Estratégias de Sobrevivência: Como motoristas de app enfrentam a escalada da violência no Recife

Com medo constante, condutores evitam áreas críticas, cancelam corridas suspeitas e mudam comportamento para reduzir riscos. Em pouco mais de três meses de 2026, nove foram baleados na RMR.

Evitar ruas sem saída, desconfiar de localizações imprecisas e reduzir ao máximo o tempo parado. Essas não são apenas precauções, mas um “protocolo de sobrevivência” adotado por motoristas de aplicativo na Região Metropolitana do Recife (RMR).

“Hoje não existe mais horário seguro. Estamos vulneráveis o tempo todo”, desabafa a motorista Raquel Ventura, que já foi assaltada à luz do dia.

O Raio-X da Violência em 2026
Os números do Instituto Fogo Cruzado desenham um cenário de guerra para a categoria na RMR neste início de ano:

9 motoristas baleados em pouco mais de 100 dias.
8 mortes confirmadas.
Média: Um profissional atingido por arma de fogo a cada 10 dias.
Casos recentes dão rosto às estatísticas. Em 15 de abril, Djalma Alves da Silva Júnior foi morto com um tiro na cabeça próximo à UFPE. Em março, a categoria perdeu Eduardo Luiz da Cruz, 31, em Candeias, e Victor Dantolli de Fontes Souza, 36, vítima de latrocínio em Casa Forte.

A “Leitura do Mapa” como Escudo
Para um motorista de 31 anos que prefere o anonimato, a principal ferramenta de segurança não está no app, mas na experiência. “Você precisa aprender a ler o mapa. Tem lugar que parece tranquilo, mas não é. Se vejo atitude suspeita no embarque, cancelo na hora.

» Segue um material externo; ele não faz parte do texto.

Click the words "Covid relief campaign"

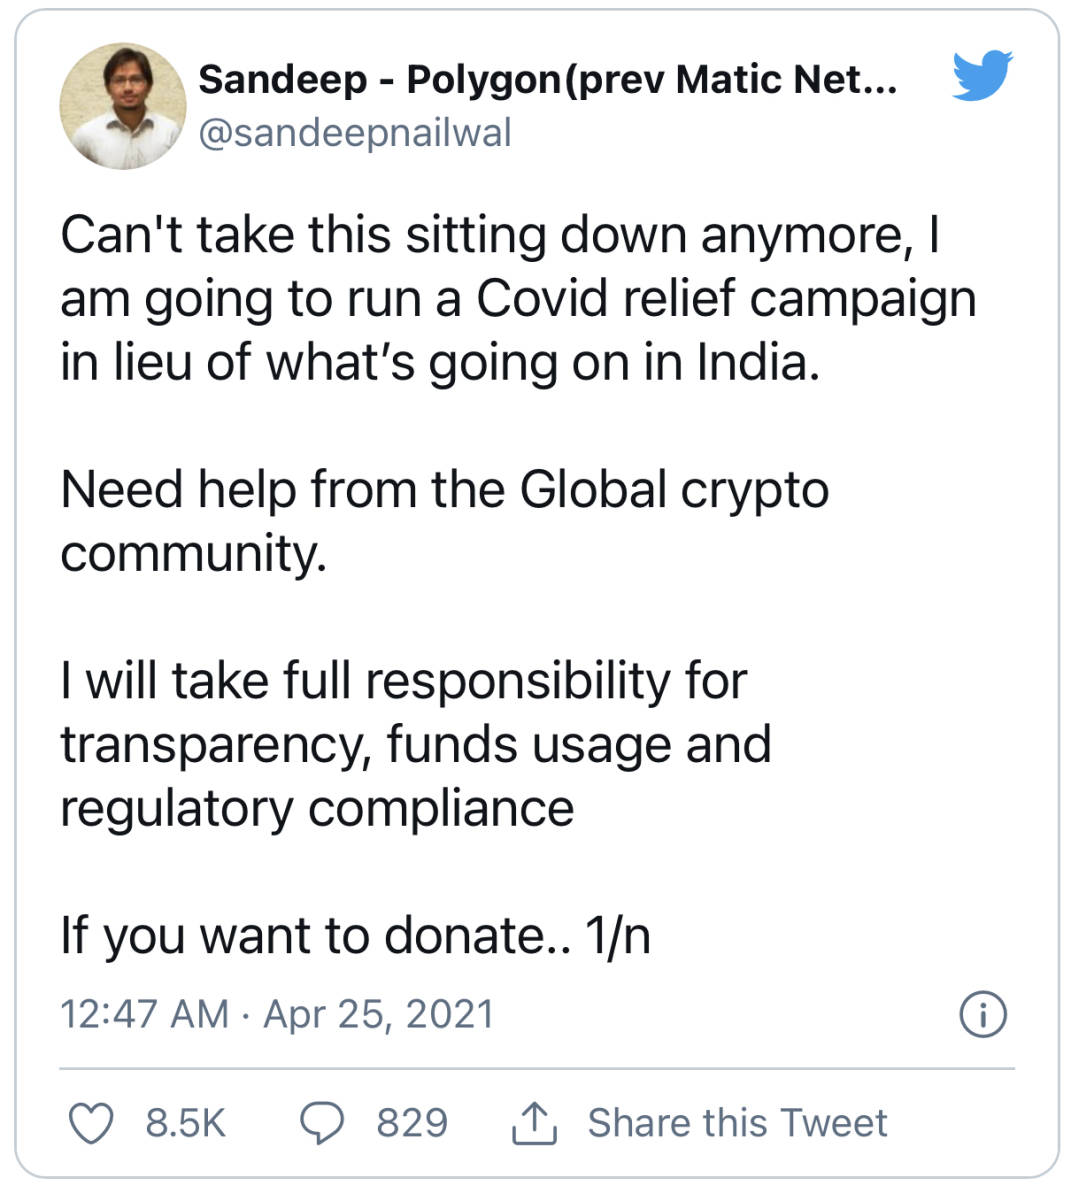click(x=725, y=299)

Já virou o normal”, explica.

As táticas de autodefesa incluem:

Veto a becos: Não entrar em ruas sem saída para evitar emboscadas e garantir rota de fuga.
Embarque ágil: Reduzir o tempo de espera pelo passageiro, momento de maior vulnerabilidade.
Filtro geográfico: Ulisses de Andrade Santos, 42, evita áreas como Camaragibe e partes de Jaboatão, Olinda e Cabo, especialmente à noite.
Prioridade à vida, não ao lucro: “Tem corrida que paga mais, mas não vale o risco. Prefiro rodar mais e me expor menos”, diz o condutor anônimo.

Além do Assalto: O risco interno
A insegurança não vem apenas de fora. Os profissionais relatam que a falta de controle sobre quem entra no veículo é um gargalo das plataformas.

Imprevisibilidade: Nem sempre quem solicita a viagem é quem embarca.
Conflitos internos: Comportamentos agressivos e invasão de espaço por parte de passageiros ampliam o desgaste psicológico.
Exposição: A demora do passageiro em sair de casa deixa o carro parado como um “alvo fixo” na via pública.

Reação e Debate Público
A gravidade da situação levou a Comissão de Segurança Pública da Assembleia Legislativa de Pernambuco a convocar as plataformas para prestar esclarecimentos. Após ausências em reuniões anteriores, o debate agora foca em medidas práticas:

Criação de um cadastro de condenados por crimes contra a categoria.
Instalação de câmeras de monitoramento nos veículos.
Ampliação dos mecanismos de verificação de segurança das empresas.
Enquanto as soluções institucionais não chegam, a categoria segue em alerta máximo. Como resume o motorista de 31 anos: “Não tem fórmula. É a atenção o tempo todo que faz a gente voltar para casa.”